Das „Kaffeehaus Dallmayr" verbirgt sich im Inneren des Museums für Kommunikation. Im weitläufigen Lokal trifft bei Gastgeberin Katrin Schwarze feine bayerische Lebensart auf kantige Berliner Weltläufigkeit.
München trifft Berlin. Feinste bayerische Lebensart meets kantige Berliner Weltläufigkeit an der Leipziger Ecke Mauerstraße. Unter einer abgehängten historischen Stuckdecke hat das „Kaffeehaus Dallmayr" seit 2015 seine hiesige Dependance im Museum für Kommunikation. Die Schönheit des Ambientes und der Köstlichkeiten in bester Münchener Hoflieferanten- und Delikatesshaus-Tradition offenbart sich im Inneren: Tische und einladende Holzstühle und Bänke verteilen sich großzügig im Raum. Vor bodentiefen Fenstern mit Blick auf die Terrasse im Innenhof steht ein Flügel. Eine Vitrine mit hausgebackenen Kuchen, Dallmayr-Kaffee, -Tee und -Pralinen sowie eine große Nymphenburger Porzellanvase als Kaffeebehälter erinnern an die große Tradition des Feinkosttempels und Kaffeehauses.

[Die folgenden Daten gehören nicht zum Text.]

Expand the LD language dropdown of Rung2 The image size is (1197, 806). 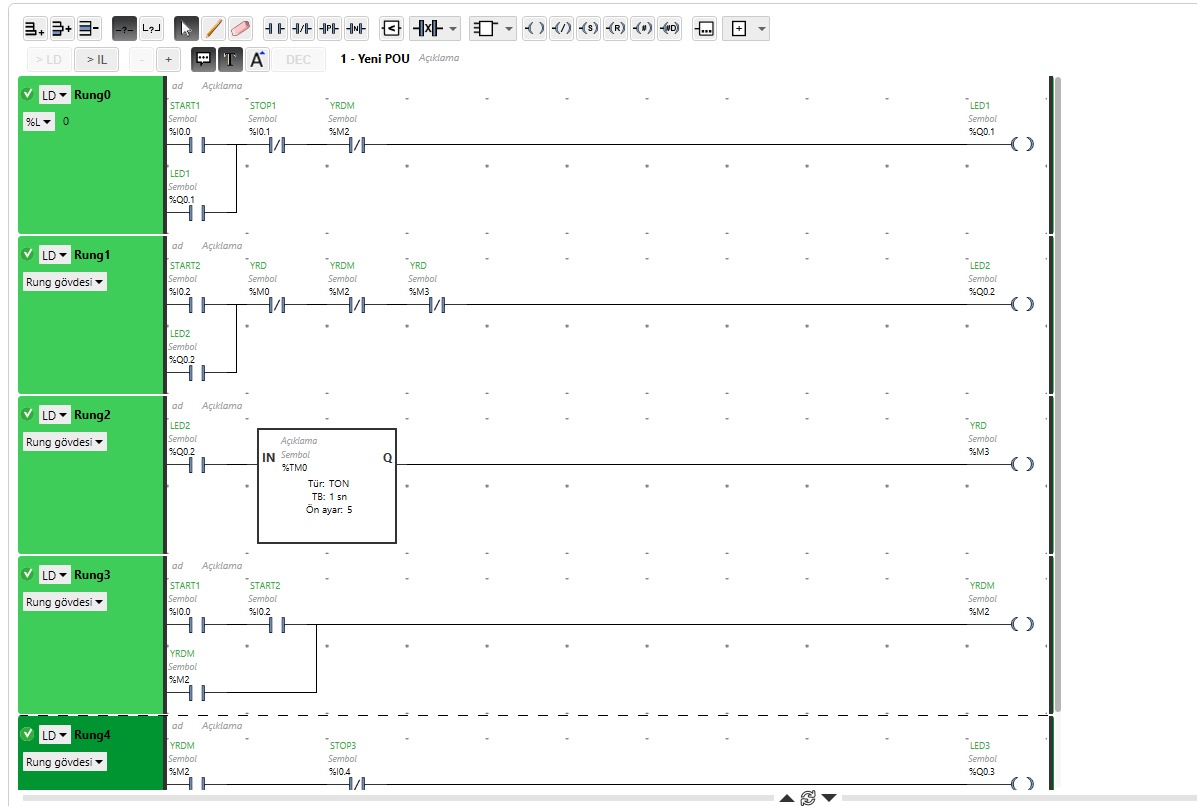(54, 414)
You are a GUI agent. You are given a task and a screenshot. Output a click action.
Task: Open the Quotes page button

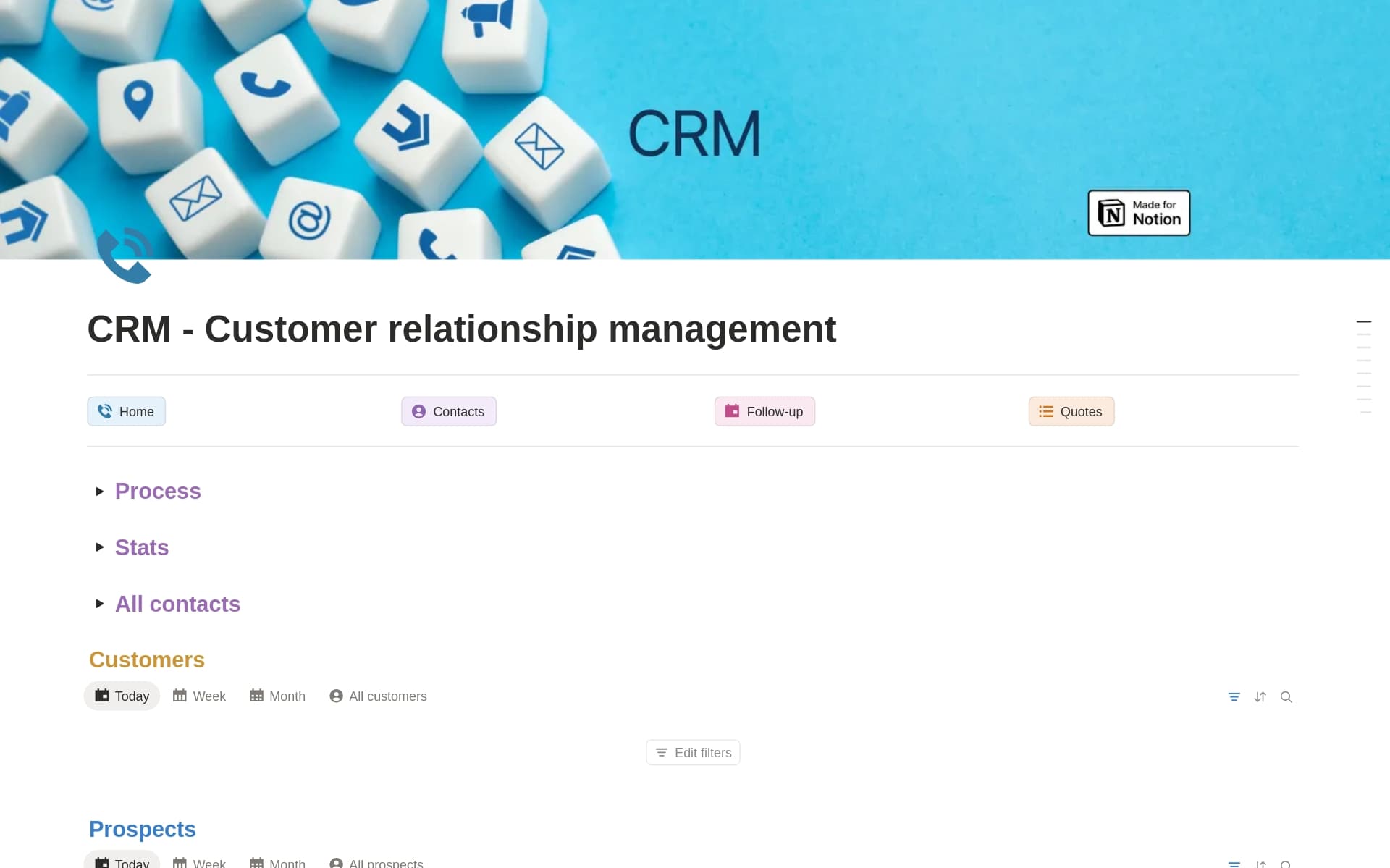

„Vor 13 Jahren hat Dallmayr in Berlin mit dem Catering begonnen, weil es Unternehmensanfragen gab", erzählt Julia Stein, Niederlassungsleiterin von Alois Dallmayr Berlin. Daraus entwickelte sich die Idee, „dass es schön wäre, eine eigene Location zu haben". Die Münchener! Was sie in ihrer Heimat schätzen, wollen sie bei den „Preißn" nicht missen. „Das Etageren-Frühstück ist in München ein absoluter Klassiker. Die Gäste zelebrieren das", sagt Julia Stein.

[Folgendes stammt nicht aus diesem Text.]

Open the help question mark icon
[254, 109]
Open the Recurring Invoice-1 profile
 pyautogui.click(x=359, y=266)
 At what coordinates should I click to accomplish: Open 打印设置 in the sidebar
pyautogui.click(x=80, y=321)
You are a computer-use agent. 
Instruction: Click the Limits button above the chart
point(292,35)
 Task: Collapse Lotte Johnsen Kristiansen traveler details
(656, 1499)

In Berlin heißt das Pendant „Dein Morgen von der schönsten Seite". Für zwei Personen wird vom Räucherlachs mit Sahnemeerrettich über Wacholderschinken, Tomaten-Rucola-Creme und Heumilchkäse bis zum Berliner Honig und griechischem Joghurt mit karamellisierten Nüssen so ziemlich alles aufgefahren, was einen Morgen genüsslich verschönert. Er kann aber auch ganz früh, schnell und gesund beginnen – mit einer „Power Bowl" mit Pflanzenjoghurt, Gerstenflocken-Crunch, Obst und Sonnenblumenkernen auf der süßen oder einer „Schüssel Glück" mit Süßkartoffelwürfeln, Blumenkohlreis, Frischkäse-Haferemulsion, Erdnussbutter und Pflaumen-Balsamico auf der herzhaften Seite.
„Man kann mit seinem Laptop bei uns sitzen und arbeiten oder sein erstes Meeting beim Frühstück haben", sagt Stein. Serviert wird ab 7.30 Uhr, Schluss ist um 12 Uhr. Glück gehabt! So kommt der gemeine Preuße gar nicht erst in die Verlegenheit, die bayerische Weißwurst zu entehren und sie zu Mittag zu essen. Denn sie darf „nie die Glocken hören", so die bayerische Tradition.
Im 21. Jahrhundert verfügt „Kaffeehaus Dallmayr" allerdings über genügend Kühlzellen, um frische Kalbswürste länger als wenige Stunden vor dem Verderb zu bewahren. Aber der Brauch isst mit, und so schwimmt gegen 11 Uhr ein Paar Würste im Salzwassersud mit Lorbeerblatt, Petersilie und Schnittlauchkringeln in der Löwenkopfterrine heran. Eine Breze und süßer Senf dazu, schon geht’s los mit dem Pellen und Verputzen. Schöne Sache!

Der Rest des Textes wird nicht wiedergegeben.